“The single biggest problem in communicaiton is the illusion that it has taken place.”
George Bernard Shaw
The heart of the problem is that you and I were raised differently than our parents.
We grew up inundated with messages about proper communication.
We were always requested to explain everything to our parents and teachers.
I was raised to be open and honest about my feelings, and to seek out feedback from adults.
How about you?
Problems can usually be solved by good, honest communication.
But, this is not always the way the world works. Especially, the world of business.
When you walk into our supervisor’s office to talk about a problem, do you ever wonder if you come across as whiny or incompetent?
That’s rarely our intention.
You and I were both raised to talk through our problems, but those who raised us seem to forget their previously communicated expectations.

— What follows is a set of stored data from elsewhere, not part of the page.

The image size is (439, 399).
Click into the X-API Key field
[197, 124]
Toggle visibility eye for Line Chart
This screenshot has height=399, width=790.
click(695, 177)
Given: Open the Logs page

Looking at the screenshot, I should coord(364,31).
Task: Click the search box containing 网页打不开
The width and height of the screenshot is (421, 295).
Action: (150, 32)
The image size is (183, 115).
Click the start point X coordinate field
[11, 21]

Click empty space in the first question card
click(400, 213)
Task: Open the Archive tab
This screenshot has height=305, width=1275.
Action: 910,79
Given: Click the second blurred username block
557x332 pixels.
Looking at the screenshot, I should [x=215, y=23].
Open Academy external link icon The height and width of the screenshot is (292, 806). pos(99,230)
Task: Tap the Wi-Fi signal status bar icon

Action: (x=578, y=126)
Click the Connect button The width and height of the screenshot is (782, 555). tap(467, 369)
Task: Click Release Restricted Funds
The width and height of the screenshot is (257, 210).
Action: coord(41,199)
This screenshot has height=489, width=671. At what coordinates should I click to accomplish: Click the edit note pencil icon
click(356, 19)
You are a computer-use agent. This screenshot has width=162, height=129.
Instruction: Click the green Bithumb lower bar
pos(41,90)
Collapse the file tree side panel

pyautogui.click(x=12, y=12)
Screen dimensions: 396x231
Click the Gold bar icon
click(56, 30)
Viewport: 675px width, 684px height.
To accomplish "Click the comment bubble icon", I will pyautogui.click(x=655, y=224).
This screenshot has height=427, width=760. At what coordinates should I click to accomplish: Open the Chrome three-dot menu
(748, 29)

In this post, my goal is to share actions you can take to experiment with your personal style of communication and limit the number of misunderstandings that might occur at your work.
The answer to the problem of communication is more communication.
I would agrue that every employee and supervisor must have a conversation about communication and share communication styles.
Supervisors should always have a very specific conversation with employees about their preferred method of communication and ask employees about their preferences as well.
Often, advice is geared towards employees holding conversations with supervisors, but the truth of the matter is that we are dealing with basic, fundamental, best practices.
These fundamental practices should work for everyone.
If you are an individual contributor and do not know how to begin, start off by asking your supervisor to talk about his or her communication style.
For example, if he or she is fiercely independent and does not care about feedback, then the burden might fall on you to understand how to overcome this hurdle.
It does not matter if it’s right or wrong. You want to understand the system that you are a part of and optimize it to your advantage.
I like to begin by asking the supervisor to share his or her core communication values.
For example, if he or she prefers to be left alone so he or she can spend time working instead of talking about working, then clearly you need to know that.
If the supervisor beats around the bush, ask “Should I let you focus?” and “When would be a good time for me to approach you?”
Ask how often he or she plans on providing feedback.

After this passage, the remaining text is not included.